MIAMI – Miami’s large Cuban-American community is divided over the process of normalizing diplomatic relations between Washington and Havana, according to a survey cited Monday by The Miami Herald.
Some 41 percent of Cuban-American voters consulted said they were in favor of normalization, while 52 percent were opposed.
That division particularly reflected the respondents’ age and the year they came to the United States, since Cubans in the younger 18-35 age group supported by a margin of 61 percent to 35 percent the efforts made by the Barack Obama administration since December 2014 to resume diplomatic relations with the island.
Among those 75 years and older, the figures are inverted, with 64 percent against and 30 percent in favor.
The 59 percent of voters of Cuban origin who immigrated to the U.S. after 1992 said they supported this restoration of political ties, while 71 percent of those who came to this country before 1980 were against it.
The study, taken by Florida International University associate politics professor Dario Moreno from among 400 eligible Cuban-American voters in Miami-Dade County between April 21-23, has a margin of error of plus or minus 3 percent.

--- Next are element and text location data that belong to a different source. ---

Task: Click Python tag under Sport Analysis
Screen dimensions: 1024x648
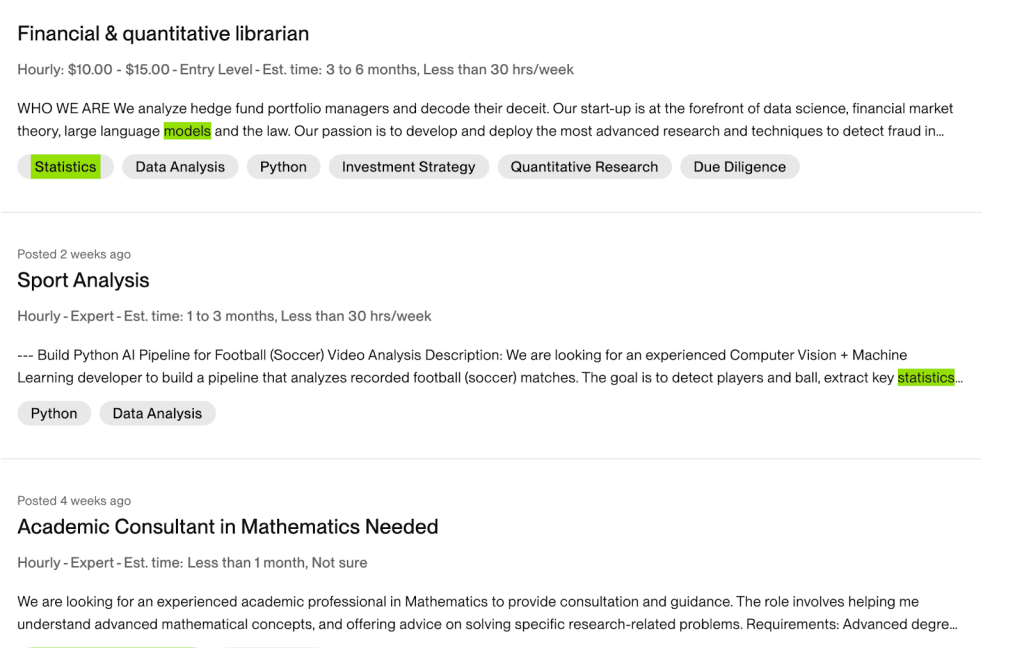Action: [x=54, y=414]
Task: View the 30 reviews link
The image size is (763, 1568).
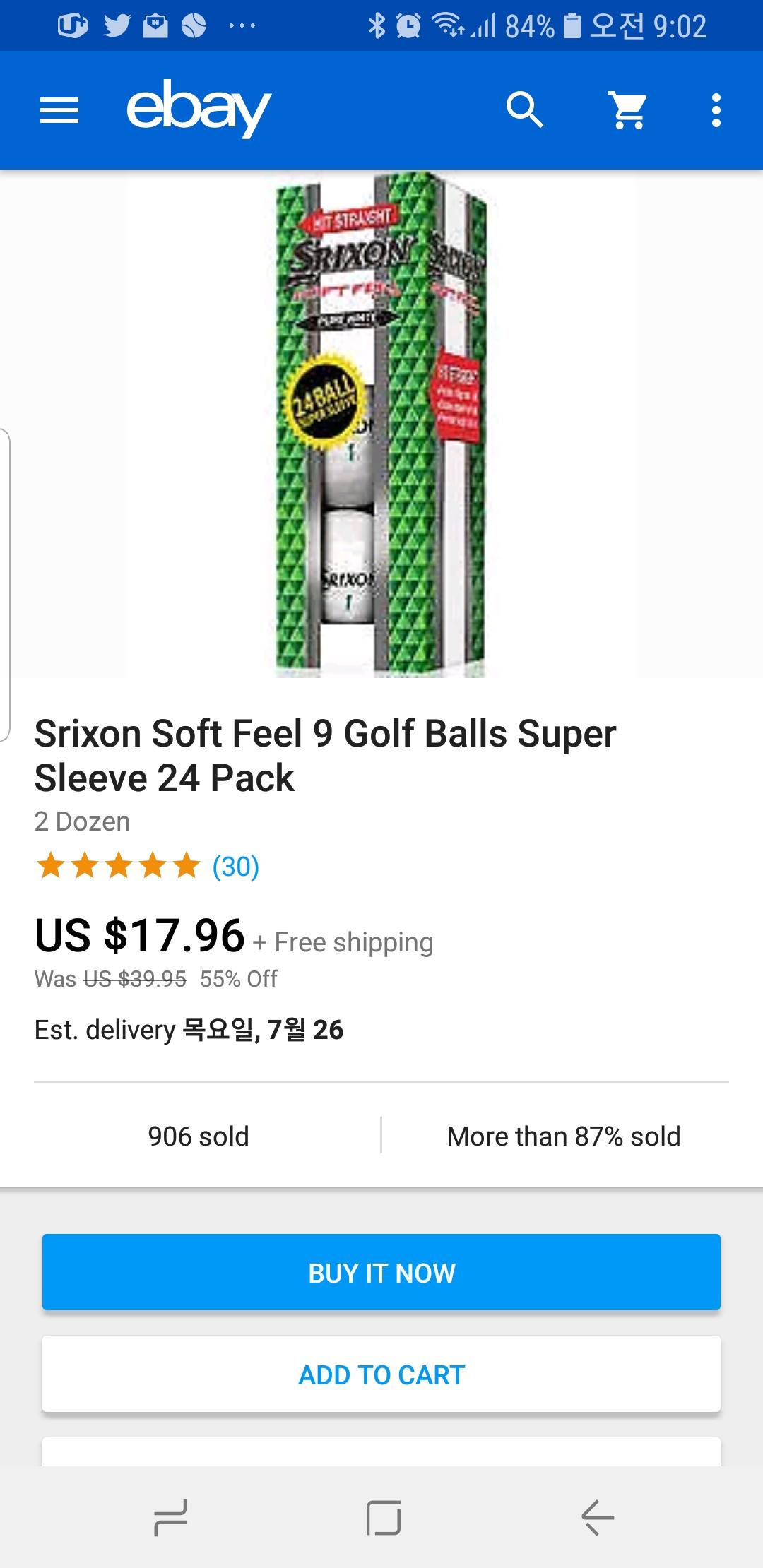Action: coord(236,866)
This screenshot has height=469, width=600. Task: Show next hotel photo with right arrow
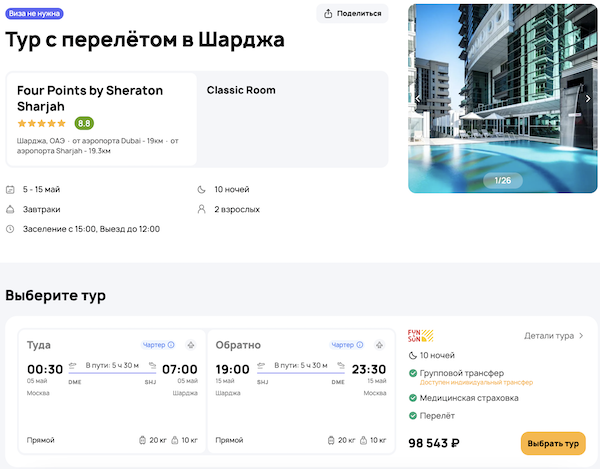pos(588,98)
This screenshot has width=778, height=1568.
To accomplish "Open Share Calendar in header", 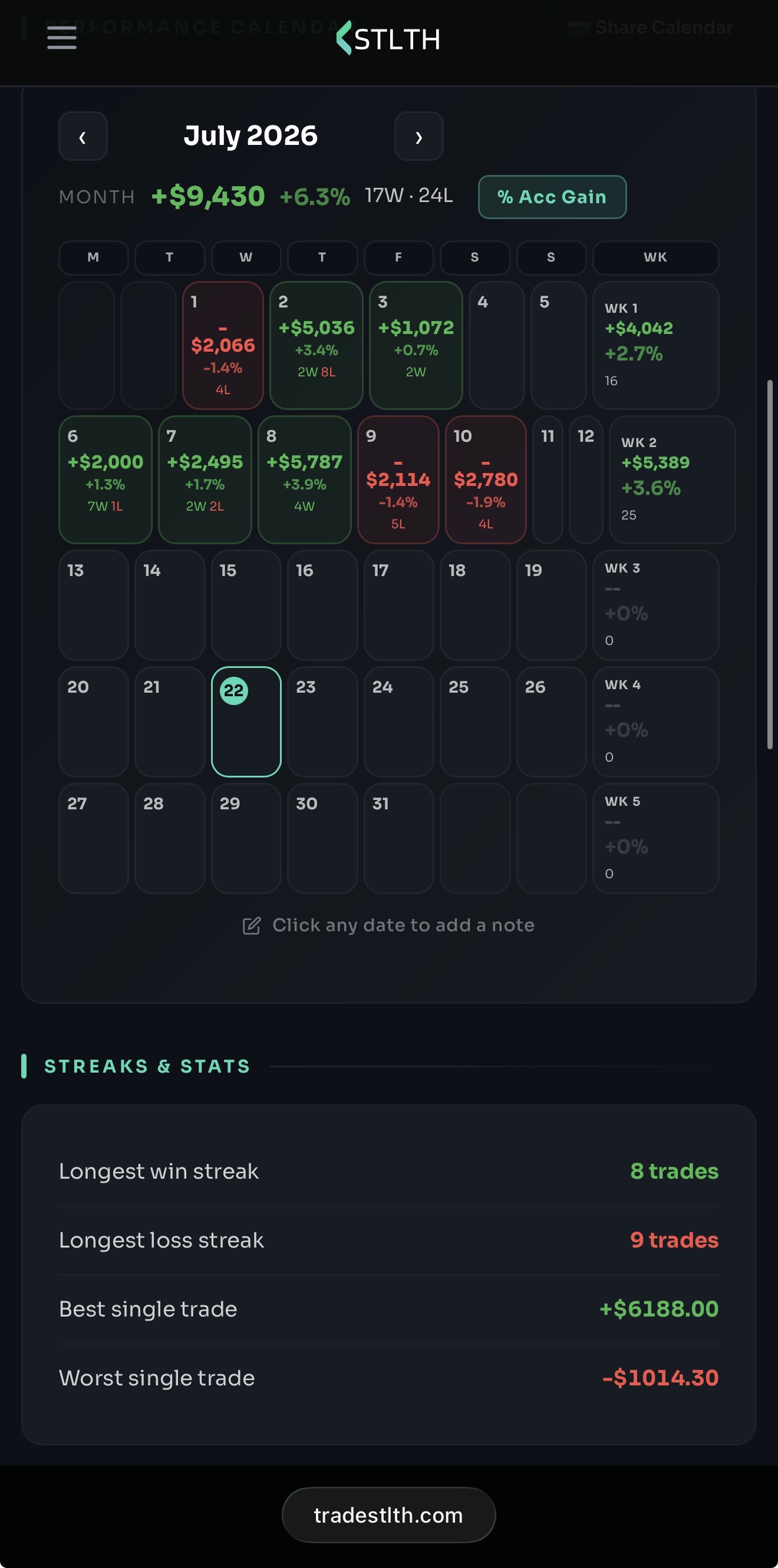I will (x=651, y=28).
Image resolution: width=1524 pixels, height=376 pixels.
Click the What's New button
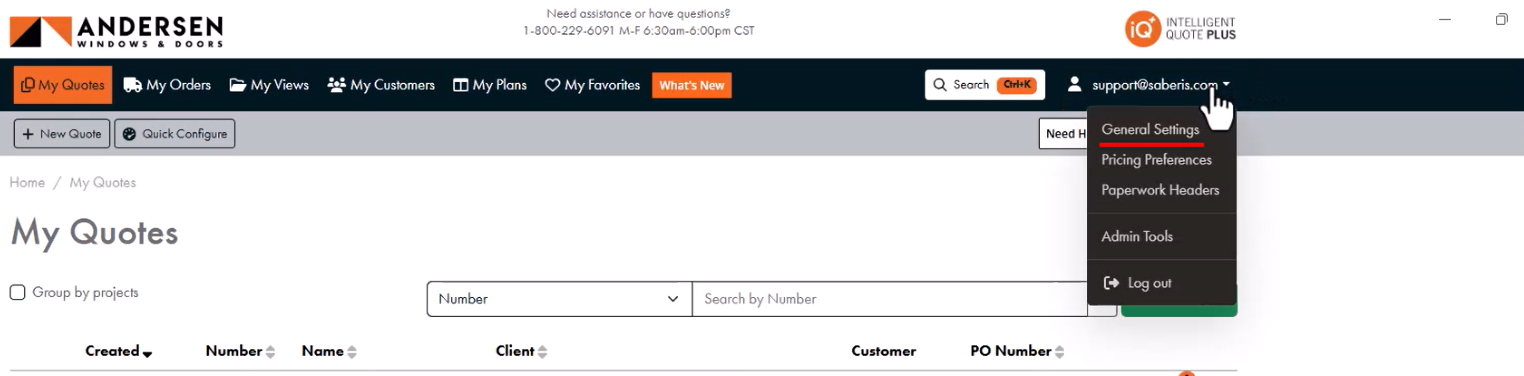(x=692, y=85)
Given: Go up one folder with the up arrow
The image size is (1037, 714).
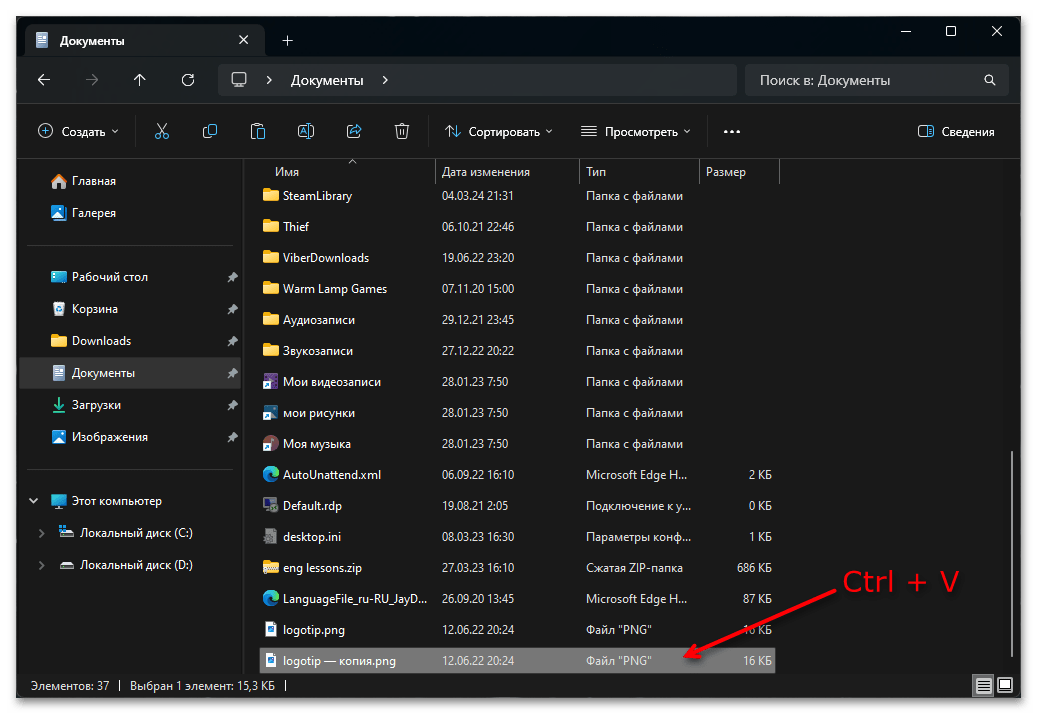Looking at the screenshot, I should click(x=140, y=80).
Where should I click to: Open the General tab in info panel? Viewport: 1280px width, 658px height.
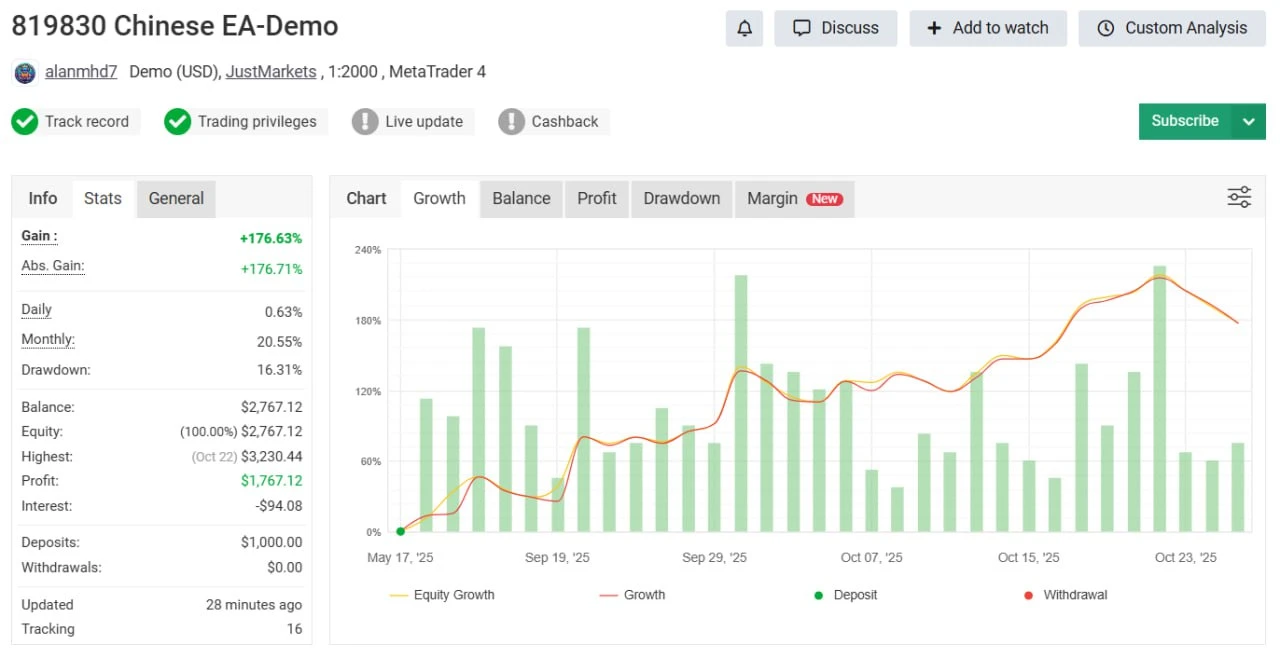(176, 198)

This shift in political leanings is reflected in the current political campaign, in which likely Republican nominee Donald Trump and Democratic front-runner Hillary Clinton are running very close in voter preference among this influential community.
While 37 percent of respondents say they support the real estate magnate, the former first lady is within “striking distance” with 31 percent in her favor.
Moreno noted that the pro-Trump figure is “the lowest in history that any potential Republican candidate polls among this traditionally loyal demographic.”